Возвращаю тебе письмо Цокора*. Он написал и мне, в мае 1944 года; тогда его адрес был:
H. Q. G. «Polindep» Unit
C. M. F., Europe
Что сталось с ним дальше?
Когда вы приедете в Нью-Йорк? Я страшно по вам скучаю. Октябрь здесь просто великолепен. Перемена атмосферы (без «Одетс и Берман») будет полезной для Францена, как мне думается. Я на это время брошу курить и пить. Без этого можно вполне обойтись.
Цук был здесь* пару дней. После него осталась батарея бутылок арманьяка и барака.
Что еще? Дни, полные печали начала осени, навевают грусть и буревестники по ту сторону горизонта. Дни полны надежд, многих, внезапно наплывающих желаний, влекущих за океан.
Что в личной жизни? Все, как летом, надеюсь на счастье*, которое упадет в протянутую руку — постучим по дереву!

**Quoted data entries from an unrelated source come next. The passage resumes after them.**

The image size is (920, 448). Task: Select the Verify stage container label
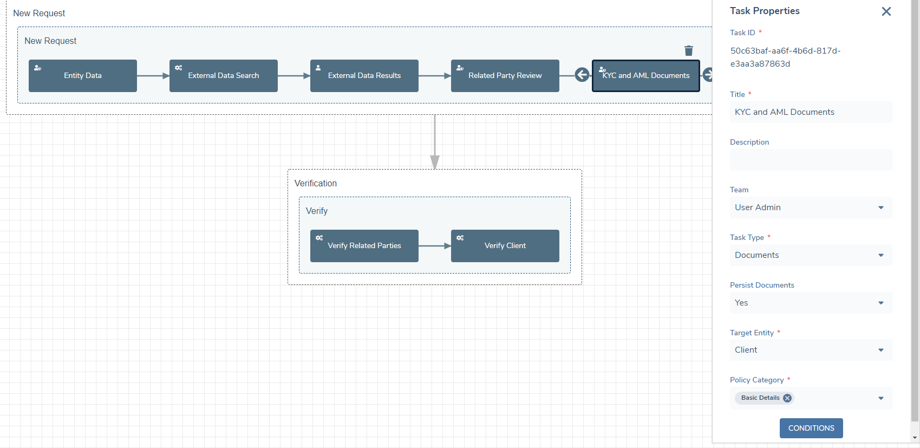point(317,211)
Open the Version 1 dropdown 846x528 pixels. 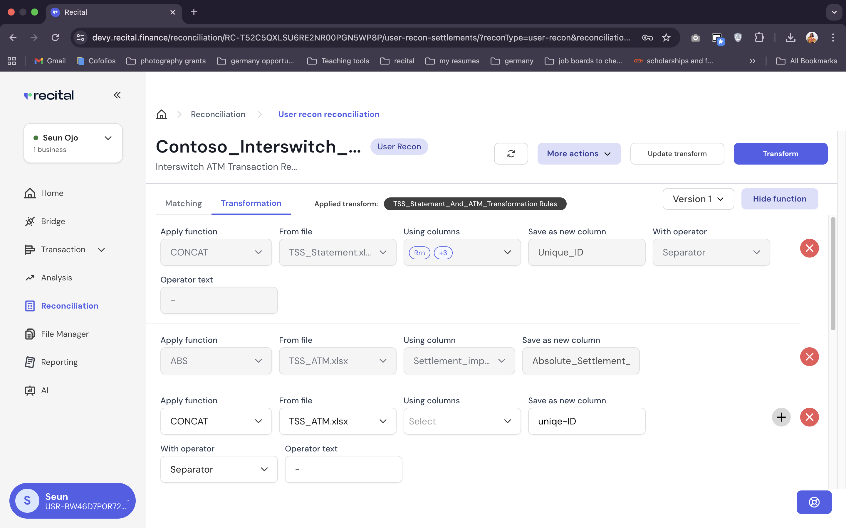[698, 199]
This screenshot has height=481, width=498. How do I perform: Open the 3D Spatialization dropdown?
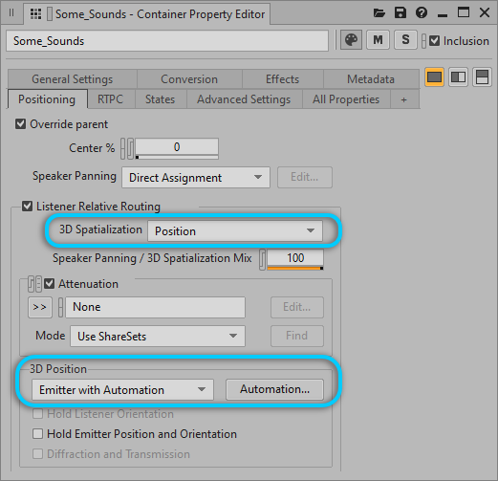point(235,230)
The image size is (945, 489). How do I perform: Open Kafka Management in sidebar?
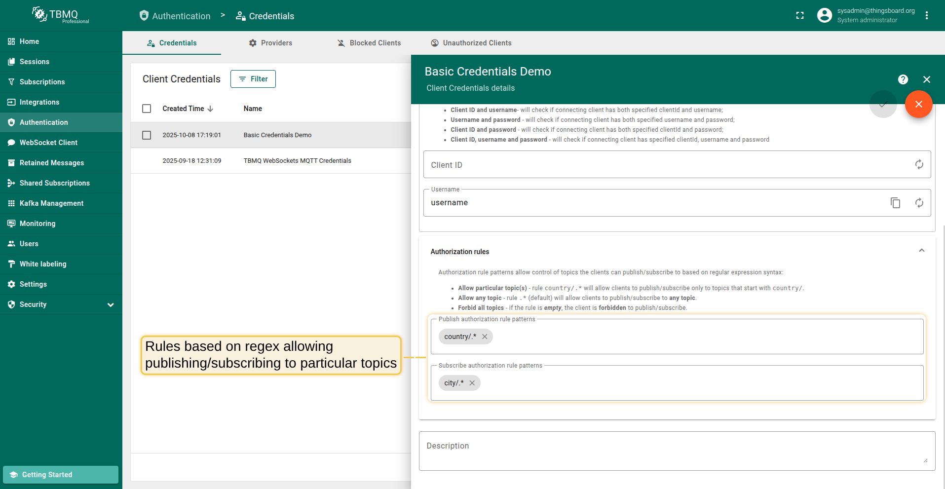51,203
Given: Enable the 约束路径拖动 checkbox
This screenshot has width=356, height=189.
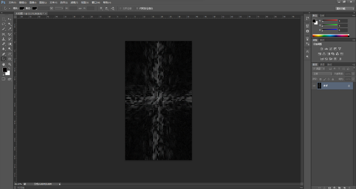Looking at the screenshot, I should (137, 8).
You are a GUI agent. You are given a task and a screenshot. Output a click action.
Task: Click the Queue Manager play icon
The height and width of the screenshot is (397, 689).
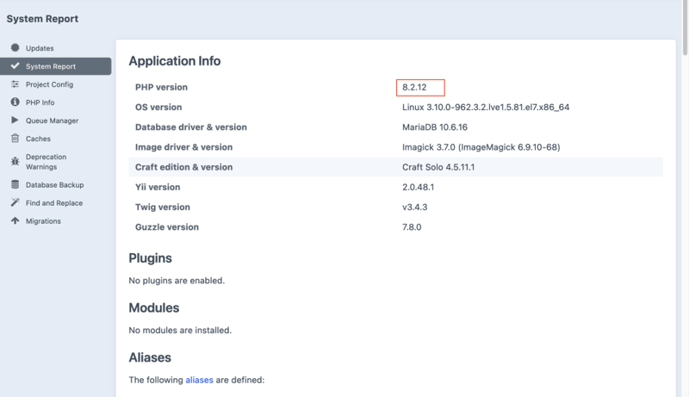coord(16,121)
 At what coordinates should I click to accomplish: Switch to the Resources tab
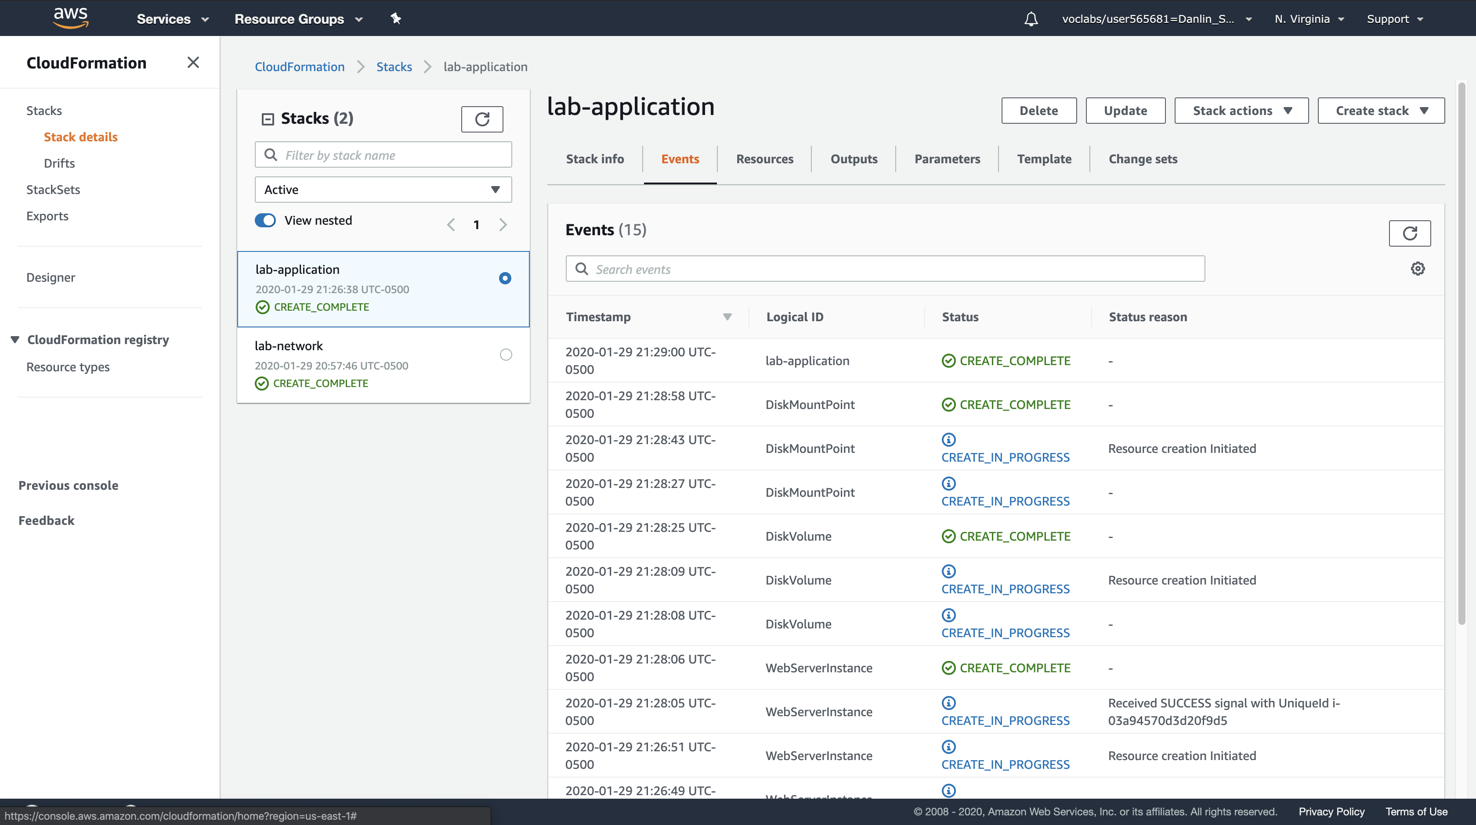764,159
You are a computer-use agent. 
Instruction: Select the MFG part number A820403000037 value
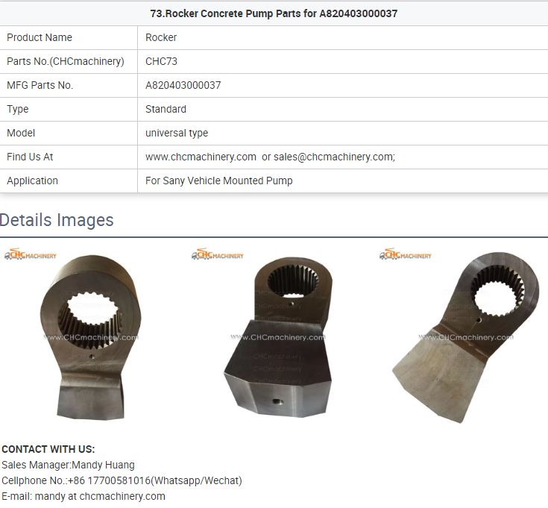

Обнимаю тебя! Как хорошо было бы сейчас оказаться в вашем саду!
Салют! Салют!
Ваш
Бони.
Альме Малер-Верфель
Нью-Йорк, декабрь 1944
Дорогая Альма!
Тысяча благодарностей за твое письмо. Ты права, мне надо перебираться в более благоприятный климат, но мне надо дописать эту идиотскую книгу*, и я не могу двинуться с места. Пройдет довольно много времени, прежде чем я смогу начать работать на новом месте. К тому же ты скоро снова будешь здесь.
Это была несказанная радость — видеть тебя, прекрасно сознавать, что ты существуешь здесь, в этом идиотском мире.
Обнимаю и прочее. Пусть все, что ты желаешь, окажется у тебя в новом году.
Как всегда, твой старый друг
Бони.
Альме Малер-Верфель, Лос-Анджелес
Нью-Йорк, январь 1945
Моя дорогая!
Это была плохая новость! За несколько дней до этого я читал ваше интервью с этой коровой Луэллой Парсонс и думал, что у вас все в порядке, ибо гению надлежит быть сильным, иначе застрелишься из бутылки из-под содовой.
Я надеюсь — от всей души надеюсь, — что сейчас все стало лучше. Франц — невозмутимый старый боец, его нелегко запугать. Он выдержит.
У меня здесь случился грипп, он сейчас свирепствует в Нью-Йорке. Я боролся с ним, как привык, — вишневой водкой. Здесь побывал Цук, тоже подцепил эту заразу, и примчалась Иобс — ухаживать за ним. Заболела и она. В результате оба праздновали Рождество таблетками сульфидина, а известно, что с ними нельзя пить горячительное. В это время дети, оставшиеся одни в заснеженном Вермонте, высосали на Рождество все запасы водки.
Дорогая моя! Я надеюсь, что все будет хорошо! Как чертовски мало можно для вас сделать! Только сидеть здесь, надеяться и верить, что все пойдет, как надо. Если бы можно было законсервировать несколько десятков тысяч сердцебиений и отправить в виде новогоднего подарка, который можно в качестве резерва положить в холодильник! Но Франц справится! Главное, чтобы он выдержал сейчас, а потом мы его выходим. В новогоднюю ночь, когда все пишут на бумажках свои желания, сжигают записки, а потом проглатывают пепел, чтобы желание сбылось, я написал: «А теперь оно должно исполниться».